Albin Michel, 152 pages, €15.90

One morning in April 2019 which “had the beauty of the first days of spring”, Christine Pedotti discovers her husband, Claude, dead on the floor. Struck down. “The man I had lived with for almost forty years was dying (…) and I continued to live,” she writes. Two years later, the Catholic intellectual takes up the pen to tell “the black tide of mourning” during which she did not “stopped swinging between these two sides, that of life, and that of death”. With sensitivity and realism, the author describes “the both tragic and familiar character of the life that continues”the “feeling of living in a thornbush”the questions that assail him: “What are the dead, what becomes of them, where do they go? ” ” Do not understand “ will be for her “a constant test: death is not soluble in reason. She is and remains literally “insane””.

Over the days of mourning, the reader is carried away by this intimate story. It follows the narrator in the rites she performs, Catholic funerals but also personal rites that she invents and which give meaning to her journey. Like this party, the day of her husband’s birthday, where Christine Pedotti suggests that their loved ones plant a Judas tree in their garden, to honor the gardener he was. Familiar with the Scriptures, the director of Christian testimony will draw from the Bible, Exodus, Jacob’s fight, Mary Magdalene at the tomb of Jesus, the stories that put words to her experience.

“I believe that it is this double movement that I too have made: turning away from the obsession with death (…) and freeing myself from the attachment to the “body””, she says. After one “year of all the first times” without the beloved, long as a Holy Saturday, it will take him another year to “to cross the dread of death and the arid expanses of grief before finding joy, like Mary of Magdala”and of “to be able to celebrate (one’s) own Passover”. Inconsoled, but gone over to the side of the living, reconciled with herself and with the absent.
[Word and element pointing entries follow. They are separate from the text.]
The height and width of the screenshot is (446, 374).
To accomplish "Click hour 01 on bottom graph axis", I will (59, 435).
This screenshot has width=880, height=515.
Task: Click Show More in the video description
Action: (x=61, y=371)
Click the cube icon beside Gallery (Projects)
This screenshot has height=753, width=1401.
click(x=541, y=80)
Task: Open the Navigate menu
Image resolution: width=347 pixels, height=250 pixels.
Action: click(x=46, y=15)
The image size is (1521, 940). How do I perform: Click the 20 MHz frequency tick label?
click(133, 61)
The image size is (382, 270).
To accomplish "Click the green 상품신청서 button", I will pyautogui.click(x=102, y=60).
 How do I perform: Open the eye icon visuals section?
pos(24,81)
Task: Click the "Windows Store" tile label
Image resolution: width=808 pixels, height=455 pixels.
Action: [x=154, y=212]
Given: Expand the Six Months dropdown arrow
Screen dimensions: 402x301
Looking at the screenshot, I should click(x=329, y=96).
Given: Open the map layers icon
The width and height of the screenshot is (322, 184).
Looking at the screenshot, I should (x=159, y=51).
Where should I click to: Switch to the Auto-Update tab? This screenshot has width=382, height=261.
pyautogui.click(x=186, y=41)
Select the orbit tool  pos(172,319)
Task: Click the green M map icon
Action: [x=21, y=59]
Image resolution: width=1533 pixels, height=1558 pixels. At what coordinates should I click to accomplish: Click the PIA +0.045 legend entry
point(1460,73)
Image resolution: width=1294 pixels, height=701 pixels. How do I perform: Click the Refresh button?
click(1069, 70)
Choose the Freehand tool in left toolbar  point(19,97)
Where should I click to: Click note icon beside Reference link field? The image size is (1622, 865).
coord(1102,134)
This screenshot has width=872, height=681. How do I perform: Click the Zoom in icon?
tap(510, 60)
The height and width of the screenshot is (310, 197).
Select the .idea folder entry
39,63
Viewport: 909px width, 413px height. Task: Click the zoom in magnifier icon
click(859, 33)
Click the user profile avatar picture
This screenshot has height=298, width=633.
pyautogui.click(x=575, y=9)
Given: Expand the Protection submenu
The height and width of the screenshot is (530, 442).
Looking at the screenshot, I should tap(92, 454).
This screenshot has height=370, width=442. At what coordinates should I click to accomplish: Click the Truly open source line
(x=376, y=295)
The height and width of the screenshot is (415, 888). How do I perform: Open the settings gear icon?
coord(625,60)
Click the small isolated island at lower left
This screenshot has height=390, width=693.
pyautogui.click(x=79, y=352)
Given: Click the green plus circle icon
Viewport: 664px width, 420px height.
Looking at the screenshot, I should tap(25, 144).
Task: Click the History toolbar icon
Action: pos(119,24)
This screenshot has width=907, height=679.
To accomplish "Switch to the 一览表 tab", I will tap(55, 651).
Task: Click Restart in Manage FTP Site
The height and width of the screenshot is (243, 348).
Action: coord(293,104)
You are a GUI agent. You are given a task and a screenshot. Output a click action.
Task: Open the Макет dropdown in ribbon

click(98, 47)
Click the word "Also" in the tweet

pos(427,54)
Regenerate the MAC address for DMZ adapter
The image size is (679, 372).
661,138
“Believing that Claude is coming to a fulfilled life does not console me for an empty bed, (…) for an interrupted conversation”she writes again, looking for the words to say the after. “I’m repaired in the sense that I’m back in motion. » This testimony, all in finesse and lucidity, offers words and a reflection to understand and live the marital mourning, in the hope that something “is emerging”.